Melioration in Anti-staphylococcal Activity of Conventional Antibiotic(s) by Organic Acids Present in the Cell Free Supernatant of Lactobacillus paraplantarum

Lavanya Rishi 1,, Garima Mittal 1, Rajeev Kumar Agarwal 1, Taruna Sharma 2
PMCID: PMC5574777  PMID: 28904422

Abstract

In view of emerging drug resistance in pathogens, there is a need to explore alternative strategies to combat infections. Use of probiotics is one such option. In this regard, efficacy of Lactobacillus plantarum has been reported against Staphylococcus aureus. Here, we propose that cell free supernatant (CFS) of Lactobacillus paraplantarum when used in combination with conventional antibiotics viz. ampicillin and oxacillin [to which the methicillin resistant Staphylococcus aureus (MRSA) strains were originally resistant] reduce the minimum inhibitory concentrations of these antibiotics, rendering the combination either synergistic or additive against the tested MRSA strain. The anti-staphylococcal activity was observed to be due to organic acids (acetic acid and lactic acid as confirmed by HPLC analysis) present in the CFS, as neutralization of the CFS with an alkali, sodium hydroxide (NaOH), caused the complete abrogation of its activity. The role of H2O2 and bacteriocin present in the CFS was also ruled out. The findings of this study suggest that cell free supernatant and ampicillin/oxacillin combination(s) might help in rejuvenating the use of conventional anti-staphylococcal antibiotics for the treatment of multi-drug resistant strains.
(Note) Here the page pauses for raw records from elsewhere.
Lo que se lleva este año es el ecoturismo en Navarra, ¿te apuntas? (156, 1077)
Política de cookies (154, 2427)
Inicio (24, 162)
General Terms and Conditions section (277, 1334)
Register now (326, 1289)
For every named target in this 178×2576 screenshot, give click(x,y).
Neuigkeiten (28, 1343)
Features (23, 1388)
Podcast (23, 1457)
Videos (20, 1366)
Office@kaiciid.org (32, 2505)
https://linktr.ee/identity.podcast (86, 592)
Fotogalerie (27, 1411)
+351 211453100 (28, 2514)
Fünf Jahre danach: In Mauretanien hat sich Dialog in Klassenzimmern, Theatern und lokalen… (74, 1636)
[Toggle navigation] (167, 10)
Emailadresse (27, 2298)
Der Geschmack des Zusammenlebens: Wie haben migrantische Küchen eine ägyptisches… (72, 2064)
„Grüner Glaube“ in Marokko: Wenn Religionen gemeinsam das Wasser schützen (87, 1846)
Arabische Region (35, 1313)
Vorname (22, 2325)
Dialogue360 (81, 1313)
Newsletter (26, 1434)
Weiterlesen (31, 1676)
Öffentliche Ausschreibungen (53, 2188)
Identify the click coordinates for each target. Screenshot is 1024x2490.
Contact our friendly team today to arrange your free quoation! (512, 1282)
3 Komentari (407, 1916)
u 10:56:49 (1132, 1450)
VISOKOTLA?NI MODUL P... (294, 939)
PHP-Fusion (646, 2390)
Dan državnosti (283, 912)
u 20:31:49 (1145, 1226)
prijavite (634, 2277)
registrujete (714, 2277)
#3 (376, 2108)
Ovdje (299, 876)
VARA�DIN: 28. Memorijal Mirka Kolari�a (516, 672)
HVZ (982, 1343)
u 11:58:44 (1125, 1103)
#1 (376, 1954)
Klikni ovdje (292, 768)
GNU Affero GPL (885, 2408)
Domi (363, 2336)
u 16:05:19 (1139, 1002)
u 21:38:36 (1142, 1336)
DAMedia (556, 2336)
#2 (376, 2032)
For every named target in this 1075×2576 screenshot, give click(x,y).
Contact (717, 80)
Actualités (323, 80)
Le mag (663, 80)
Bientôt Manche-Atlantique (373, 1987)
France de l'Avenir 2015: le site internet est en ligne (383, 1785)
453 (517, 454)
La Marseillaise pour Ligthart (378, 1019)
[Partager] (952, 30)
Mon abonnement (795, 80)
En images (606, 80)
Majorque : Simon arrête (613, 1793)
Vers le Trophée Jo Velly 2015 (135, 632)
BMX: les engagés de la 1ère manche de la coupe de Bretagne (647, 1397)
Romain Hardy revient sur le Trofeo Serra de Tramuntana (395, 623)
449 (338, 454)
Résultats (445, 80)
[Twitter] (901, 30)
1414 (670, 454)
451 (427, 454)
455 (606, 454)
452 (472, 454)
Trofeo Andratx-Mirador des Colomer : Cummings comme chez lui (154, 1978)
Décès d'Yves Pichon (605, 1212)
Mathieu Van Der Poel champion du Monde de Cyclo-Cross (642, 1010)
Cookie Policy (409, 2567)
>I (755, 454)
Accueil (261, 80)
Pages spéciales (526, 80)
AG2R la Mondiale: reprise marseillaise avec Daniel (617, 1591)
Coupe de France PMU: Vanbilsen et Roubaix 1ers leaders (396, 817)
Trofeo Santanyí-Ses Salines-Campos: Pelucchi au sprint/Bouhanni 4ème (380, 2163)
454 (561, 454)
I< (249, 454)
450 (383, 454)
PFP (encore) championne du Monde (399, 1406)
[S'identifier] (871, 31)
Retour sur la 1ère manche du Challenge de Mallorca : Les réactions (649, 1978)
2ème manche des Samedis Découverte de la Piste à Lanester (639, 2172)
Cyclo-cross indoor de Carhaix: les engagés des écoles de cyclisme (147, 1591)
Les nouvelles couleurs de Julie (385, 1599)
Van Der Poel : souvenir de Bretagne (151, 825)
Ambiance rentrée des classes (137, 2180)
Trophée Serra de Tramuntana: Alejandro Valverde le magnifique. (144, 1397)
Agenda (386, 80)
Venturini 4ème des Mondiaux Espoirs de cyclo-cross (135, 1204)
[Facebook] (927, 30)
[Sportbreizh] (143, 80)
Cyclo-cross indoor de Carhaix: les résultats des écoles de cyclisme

Keywords: Anti-staphylococcal activity, Cell free supernatant, Conventional antibiotics, Lactobacillus paraplantarum, Organic acids, Synergistic/additive

Introduction

Staphylococcus aureus is an opportunistic pathogen causing a variety of clinical manifestations including nosocomial and community acquired infections [1]. A wide array of diseases resulting from S. aureus infection range from mild skin infections to life-threatening diseases such as, meningitis, osteomyelitis, endocarditis, toxic shock syndrome, bacteraemia and sepsis [2]. Emerging drug resistant S. aureus strains such as methicillin resistant Staphylococcus aureus (MRSA), oxacillin resistant Staphylococcus aureus (ORSA) and the newly emerging vancomycin-intermediate Staphylococcus aureus (VISA) have complicated the current scenario of advocating antibiotic therapy [35]. Therefore, there is a need to look for alternative treatment options to combat the emergence of deadly resistant strains [6]. The role of various probiotics in the prevention and treatment of several infections has been indicated [711]. In the present study, we have explored the use of CFS of L. paraplantarum in conjunction with conventional antibiotics keeping in view the multiprong approach of the agents to tackle the pathogens. To the best of our knowledge, this is the first report on augmentation of anti-staphylococcal activity of conventional antibiotics viz. ampicillin and oxacillin in the presence of cell free extract of L. paraplantarum.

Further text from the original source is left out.